Yeah, they got into some serious trouble for that one.
And they actually make you know the not-get-paid-your-full amount that you get from Groupon until the very end. You get the last 20% or more what you made and that’s specifically almost like a savings plan so that people don’t have this huge rush of clients coming in at the expiration and just driving things out of business.
Ashkahn: Uh-huh.
Graham: Which is kind of funny. The pros and cons are really intertwined here. It’s difficult to actually separate them into distinct lists.
Other pros of Groupon — you can actually now limit your people you’re bringing in buying Groupons by whether or not they have purchased a Groupon in the past.

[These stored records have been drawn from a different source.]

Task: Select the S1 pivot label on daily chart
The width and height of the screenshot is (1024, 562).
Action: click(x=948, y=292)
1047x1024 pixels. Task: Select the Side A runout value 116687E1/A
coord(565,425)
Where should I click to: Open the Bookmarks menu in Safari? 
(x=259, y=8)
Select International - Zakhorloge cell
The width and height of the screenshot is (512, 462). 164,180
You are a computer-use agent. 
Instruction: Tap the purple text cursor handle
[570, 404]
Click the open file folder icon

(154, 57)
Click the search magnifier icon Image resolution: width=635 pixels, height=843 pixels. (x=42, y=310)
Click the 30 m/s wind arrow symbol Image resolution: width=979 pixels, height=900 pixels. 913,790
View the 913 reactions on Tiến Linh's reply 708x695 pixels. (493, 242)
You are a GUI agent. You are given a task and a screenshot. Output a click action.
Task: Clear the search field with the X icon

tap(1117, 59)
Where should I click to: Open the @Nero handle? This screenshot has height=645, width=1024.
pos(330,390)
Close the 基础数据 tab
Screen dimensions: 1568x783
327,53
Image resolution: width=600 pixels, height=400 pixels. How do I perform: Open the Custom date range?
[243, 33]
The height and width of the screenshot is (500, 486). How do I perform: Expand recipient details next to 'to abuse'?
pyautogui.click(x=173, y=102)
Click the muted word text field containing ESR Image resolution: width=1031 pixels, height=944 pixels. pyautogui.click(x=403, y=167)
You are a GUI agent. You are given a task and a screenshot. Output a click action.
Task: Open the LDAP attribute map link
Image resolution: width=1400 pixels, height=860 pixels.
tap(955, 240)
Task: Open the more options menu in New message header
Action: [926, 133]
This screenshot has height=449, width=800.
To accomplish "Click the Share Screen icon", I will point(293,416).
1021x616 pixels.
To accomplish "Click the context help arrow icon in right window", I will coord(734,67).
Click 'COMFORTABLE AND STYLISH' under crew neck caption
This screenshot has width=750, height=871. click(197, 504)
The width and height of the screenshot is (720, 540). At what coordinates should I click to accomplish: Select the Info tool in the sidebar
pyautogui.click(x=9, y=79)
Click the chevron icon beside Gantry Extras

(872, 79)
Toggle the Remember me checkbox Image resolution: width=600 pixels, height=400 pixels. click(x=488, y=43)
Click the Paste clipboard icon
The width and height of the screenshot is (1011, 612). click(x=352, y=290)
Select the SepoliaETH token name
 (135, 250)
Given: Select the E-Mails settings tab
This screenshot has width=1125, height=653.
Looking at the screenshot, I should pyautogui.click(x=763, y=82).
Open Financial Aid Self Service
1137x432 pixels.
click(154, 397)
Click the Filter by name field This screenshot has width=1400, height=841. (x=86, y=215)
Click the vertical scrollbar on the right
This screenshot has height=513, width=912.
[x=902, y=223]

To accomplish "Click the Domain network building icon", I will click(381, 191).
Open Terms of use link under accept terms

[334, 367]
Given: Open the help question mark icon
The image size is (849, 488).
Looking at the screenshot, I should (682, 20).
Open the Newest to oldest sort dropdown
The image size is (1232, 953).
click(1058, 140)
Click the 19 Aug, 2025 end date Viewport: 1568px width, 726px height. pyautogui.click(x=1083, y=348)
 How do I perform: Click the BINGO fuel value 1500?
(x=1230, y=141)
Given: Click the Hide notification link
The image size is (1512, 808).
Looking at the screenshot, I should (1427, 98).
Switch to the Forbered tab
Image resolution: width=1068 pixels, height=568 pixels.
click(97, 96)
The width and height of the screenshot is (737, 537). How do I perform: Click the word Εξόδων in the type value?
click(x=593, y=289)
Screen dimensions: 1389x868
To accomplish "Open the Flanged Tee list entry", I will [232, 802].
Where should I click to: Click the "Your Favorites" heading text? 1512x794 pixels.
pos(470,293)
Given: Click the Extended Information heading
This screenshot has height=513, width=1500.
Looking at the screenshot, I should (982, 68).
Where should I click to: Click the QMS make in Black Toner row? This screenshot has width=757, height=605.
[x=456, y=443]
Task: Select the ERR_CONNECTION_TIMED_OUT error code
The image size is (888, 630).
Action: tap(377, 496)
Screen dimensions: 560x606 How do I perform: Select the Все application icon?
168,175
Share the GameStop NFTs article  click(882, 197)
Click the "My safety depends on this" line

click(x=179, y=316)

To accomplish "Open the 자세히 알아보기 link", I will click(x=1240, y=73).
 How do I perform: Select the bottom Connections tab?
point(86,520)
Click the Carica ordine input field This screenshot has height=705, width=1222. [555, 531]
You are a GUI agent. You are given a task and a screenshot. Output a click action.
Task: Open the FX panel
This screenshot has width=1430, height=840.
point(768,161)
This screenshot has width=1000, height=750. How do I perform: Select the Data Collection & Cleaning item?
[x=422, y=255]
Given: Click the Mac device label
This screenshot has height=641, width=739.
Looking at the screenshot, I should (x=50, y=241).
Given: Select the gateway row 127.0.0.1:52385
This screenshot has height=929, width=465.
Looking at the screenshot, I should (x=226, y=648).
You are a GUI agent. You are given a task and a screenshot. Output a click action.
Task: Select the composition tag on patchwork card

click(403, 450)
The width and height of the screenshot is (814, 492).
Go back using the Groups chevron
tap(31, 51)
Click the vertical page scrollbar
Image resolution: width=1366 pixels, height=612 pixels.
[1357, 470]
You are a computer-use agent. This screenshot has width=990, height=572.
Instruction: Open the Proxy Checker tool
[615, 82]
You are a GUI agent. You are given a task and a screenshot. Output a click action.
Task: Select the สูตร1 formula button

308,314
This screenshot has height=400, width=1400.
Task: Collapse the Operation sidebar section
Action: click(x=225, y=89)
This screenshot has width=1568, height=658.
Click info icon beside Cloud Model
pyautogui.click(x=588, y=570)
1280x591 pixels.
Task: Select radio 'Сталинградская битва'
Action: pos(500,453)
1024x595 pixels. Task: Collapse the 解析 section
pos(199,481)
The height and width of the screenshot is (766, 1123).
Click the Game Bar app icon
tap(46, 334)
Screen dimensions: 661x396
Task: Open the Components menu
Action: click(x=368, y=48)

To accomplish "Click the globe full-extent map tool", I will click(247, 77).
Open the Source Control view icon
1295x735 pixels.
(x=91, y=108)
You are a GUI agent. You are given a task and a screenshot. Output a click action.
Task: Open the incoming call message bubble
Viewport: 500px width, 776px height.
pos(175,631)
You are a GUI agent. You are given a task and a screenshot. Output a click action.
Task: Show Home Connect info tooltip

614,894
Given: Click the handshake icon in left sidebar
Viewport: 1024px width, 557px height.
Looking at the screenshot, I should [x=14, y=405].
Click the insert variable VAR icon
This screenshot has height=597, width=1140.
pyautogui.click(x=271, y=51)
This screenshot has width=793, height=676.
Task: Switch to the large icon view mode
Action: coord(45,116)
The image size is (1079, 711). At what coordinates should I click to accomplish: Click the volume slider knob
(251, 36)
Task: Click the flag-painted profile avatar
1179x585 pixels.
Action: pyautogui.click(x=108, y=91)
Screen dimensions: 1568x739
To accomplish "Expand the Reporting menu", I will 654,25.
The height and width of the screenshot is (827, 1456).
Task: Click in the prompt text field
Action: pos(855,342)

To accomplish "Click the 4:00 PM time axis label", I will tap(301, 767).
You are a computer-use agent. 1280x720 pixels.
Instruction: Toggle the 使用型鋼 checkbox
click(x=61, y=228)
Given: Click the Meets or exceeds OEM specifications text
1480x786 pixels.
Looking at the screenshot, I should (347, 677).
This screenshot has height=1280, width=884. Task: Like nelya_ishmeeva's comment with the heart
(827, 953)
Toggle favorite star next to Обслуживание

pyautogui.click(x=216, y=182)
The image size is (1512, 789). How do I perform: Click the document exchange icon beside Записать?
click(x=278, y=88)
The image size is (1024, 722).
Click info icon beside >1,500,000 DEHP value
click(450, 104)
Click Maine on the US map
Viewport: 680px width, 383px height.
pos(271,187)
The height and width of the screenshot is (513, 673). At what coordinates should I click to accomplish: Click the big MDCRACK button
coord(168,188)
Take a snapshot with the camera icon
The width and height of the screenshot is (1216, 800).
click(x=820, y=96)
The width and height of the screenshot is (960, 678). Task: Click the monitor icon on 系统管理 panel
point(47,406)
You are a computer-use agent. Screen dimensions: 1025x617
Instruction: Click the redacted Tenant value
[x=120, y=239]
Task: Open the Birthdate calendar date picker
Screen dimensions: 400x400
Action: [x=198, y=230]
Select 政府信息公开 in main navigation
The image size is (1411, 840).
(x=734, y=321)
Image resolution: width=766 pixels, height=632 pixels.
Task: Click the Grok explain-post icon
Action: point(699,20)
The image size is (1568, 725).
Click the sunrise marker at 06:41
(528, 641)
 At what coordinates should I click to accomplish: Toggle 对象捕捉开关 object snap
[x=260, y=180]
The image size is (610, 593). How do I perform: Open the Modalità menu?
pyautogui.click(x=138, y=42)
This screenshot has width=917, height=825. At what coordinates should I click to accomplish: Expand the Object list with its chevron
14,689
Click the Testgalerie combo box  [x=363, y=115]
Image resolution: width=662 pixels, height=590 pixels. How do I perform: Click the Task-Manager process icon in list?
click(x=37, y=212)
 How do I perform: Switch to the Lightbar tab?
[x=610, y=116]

And you can put in terms and conditions that it only applies to first time floaters. That wasn’t always the case and now being able to make sure that you’re offering isn’t just bringing in repeat businesses or customers who are always waiting for that Groupon discount. Instead it’s actually new customers every time who are purchasing the Groupon, I’d say that’s a definite pro.
Ashkahn: Yeah.
What else? What else is a benefit of Groupon?
Graham: Yeah.
Ashkahn: I guess the other benefit is you get a chunk of money up front.
Graham: Right?
Ashkahn: Because running a business … That’s why we’ve run a Groupon before, in the past. We had a big construction project coming up and we’re like “Man, we just need a little extra influx of cash,” and you run a Groupon you get a lot of money and then those people come and float later. You have at least a chunk of the money in hand to use right away.
Graham: So line of credit pretty much, using Groupon? Line of credit?
Ashkahn: Yeah, not the most responsible thing to do. All he wants to hear is the benefit because it has benefited us.
Graham: And again, opposed to taking out a couple full-page ads in a newspaper which is cash going out of your bank account, you don’t have a cash expenditure at the beginning of a Groupon. It’s also advertising that although it costs you money, it doesn’t immediately take it out of your bank account. Which is nicer in some circumstances, like when your business is already low you might not have money in your bank account to run marketing, so in that sense Groupon is a nice boon.
Ashkahn: Yeah, I guess the other benefit, which is a kind of weird one, is that not everybody uses these floats that they purchase. So the redemption rates are what, around like 60-50%, something like that?
Graham: I’d say the lowest that I’ve seen from one of our campaigns was somewhere around 51%, and I think the highest that I’ve seen was around 58%, I don’t think I’ve actually seen anything above 60 so almost half of people are not using things.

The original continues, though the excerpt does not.